_Problem description_
Replicate the data exactly, every line included.

(Stored items from a collection)
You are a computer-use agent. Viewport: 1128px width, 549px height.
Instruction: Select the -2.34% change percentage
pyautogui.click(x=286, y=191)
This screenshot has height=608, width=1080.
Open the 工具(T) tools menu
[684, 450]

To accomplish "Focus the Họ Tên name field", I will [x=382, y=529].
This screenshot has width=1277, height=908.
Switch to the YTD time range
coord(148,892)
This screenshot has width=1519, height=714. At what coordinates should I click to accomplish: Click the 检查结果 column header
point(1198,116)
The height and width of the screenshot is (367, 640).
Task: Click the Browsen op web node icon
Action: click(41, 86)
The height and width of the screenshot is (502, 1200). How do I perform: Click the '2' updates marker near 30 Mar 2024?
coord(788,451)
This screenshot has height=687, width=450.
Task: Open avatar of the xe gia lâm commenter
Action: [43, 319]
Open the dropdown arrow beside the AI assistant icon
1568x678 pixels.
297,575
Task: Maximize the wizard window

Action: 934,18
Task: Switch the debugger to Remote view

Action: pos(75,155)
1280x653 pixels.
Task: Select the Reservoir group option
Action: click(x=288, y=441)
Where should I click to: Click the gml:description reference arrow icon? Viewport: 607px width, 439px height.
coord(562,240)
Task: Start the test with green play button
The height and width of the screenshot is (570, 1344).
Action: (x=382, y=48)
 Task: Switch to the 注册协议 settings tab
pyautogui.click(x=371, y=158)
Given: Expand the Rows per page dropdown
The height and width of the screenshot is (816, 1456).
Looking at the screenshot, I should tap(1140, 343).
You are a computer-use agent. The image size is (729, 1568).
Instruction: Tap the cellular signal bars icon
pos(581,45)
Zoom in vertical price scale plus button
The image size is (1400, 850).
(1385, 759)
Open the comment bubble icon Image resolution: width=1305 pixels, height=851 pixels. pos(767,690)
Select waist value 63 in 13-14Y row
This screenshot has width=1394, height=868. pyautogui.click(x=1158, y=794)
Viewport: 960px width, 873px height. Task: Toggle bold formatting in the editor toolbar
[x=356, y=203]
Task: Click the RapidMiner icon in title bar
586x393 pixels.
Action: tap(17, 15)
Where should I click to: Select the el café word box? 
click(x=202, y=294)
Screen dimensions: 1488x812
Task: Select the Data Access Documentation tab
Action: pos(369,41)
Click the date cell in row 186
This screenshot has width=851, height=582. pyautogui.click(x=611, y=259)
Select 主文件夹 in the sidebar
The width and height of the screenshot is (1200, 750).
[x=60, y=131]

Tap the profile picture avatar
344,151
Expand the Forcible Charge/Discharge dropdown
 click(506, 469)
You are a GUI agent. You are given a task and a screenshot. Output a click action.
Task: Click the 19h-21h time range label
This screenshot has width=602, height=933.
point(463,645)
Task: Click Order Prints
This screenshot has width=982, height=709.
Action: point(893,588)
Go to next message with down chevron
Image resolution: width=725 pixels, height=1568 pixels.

_Answer space_
You are a computer-use agent. Viewport: 1128px width, 549px height.
Instruction: Select the -2.34% change percentage
pyautogui.click(x=286, y=191)
This screenshot has height=608, width=1080.
Open the 工具(T) tools menu
[684, 450]

To accomplish "Focus the Họ Tên name field", I will [x=382, y=529].
This screenshot has width=1277, height=908.
Switch to the YTD time range
coord(148,892)
This screenshot has width=1519, height=714. At what coordinates should I click to accomplish: Click the 检查结果 column header
point(1198,116)
The height and width of the screenshot is (367, 640).
Task: Click the Browsen op web node icon
Action: click(41, 86)
The height and width of the screenshot is (502, 1200). How do I perform: Click the '2' updates marker near 30 Mar 2024?
coord(788,451)
This screenshot has height=687, width=450.
Task: Open avatar of the xe gia lâm commenter
Action: [43, 319]
Open the dropdown arrow beside the AI assistant icon
1568x678 pixels.
297,575
Task: Maximize the wizard window

Action: 934,18
Task: Switch the debugger to Remote view

Action: pos(75,155)
1280x653 pixels.
Task: Select the Reservoir group option
Action: click(x=288, y=441)
Where should I click to: Click the gml:description reference arrow icon? Viewport: 607px width, 439px height.
coord(562,240)
Task: Start the test with green play button
The height and width of the screenshot is (570, 1344).
Action: (x=382, y=48)
 Task: Switch to the 注册协议 settings tab
pyautogui.click(x=371, y=158)
Given: Expand the Rows per page dropdown
The height and width of the screenshot is (816, 1456).
Looking at the screenshot, I should tap(1140, 343).
You are a computer-use agent. The image size is (729, 1568).
Instruction: Tap the cellular signal bars icon
pos(581,45)
Zoom in vertical price scale plus button
The image size is (1400, 850).
(1385, 759)
Open the comment bubble icon Image resolution: width=1305 pixels, height=851 pixels. pos(767,690)
Select waist value 63 in 13-14Y row
This screenshot has width=1394, height=868. pyautogui.click(x=1158, y=794)
Viewport: 960px width, 873px height. Task: Toggle bold formatting in the editor toolbar
[x=356, y=203]
Task: Click the RapidMiner icon in title bar
586x393 pixels.
Action: tap(17, 15)
Where should I click to: Select the el café word box? 
click(x=202, y=294)
Screen dimensions: 1488x812
Task: Select the Data Access Documentation tab
Action: pos(369,41)
Click the date cell in row 186
This screenshot has width=851, height=582. pyautogui.click(x=611, y=259)
Select 主文件夹 in the sidebar
The width and height of the screenshot is (1200, 750).
[x=60, y=131]

Tap the profile picture avatar
344,151
Expand the Forcible Charge/Discharge dropdown
 click(506, 469)
You are a GUI agent. You are given a task and a screenshot. Output a click action.
Task: Click the 19h-21h time range label
This screenshot has width=602, height=933.
point(463,645)
Task: Click Order Prints
This screenshot has width=982, height=709.
Action: point(893,588)
Go to next message with down chevron
Image resolution: width=725 pixels, height=1568 pixels.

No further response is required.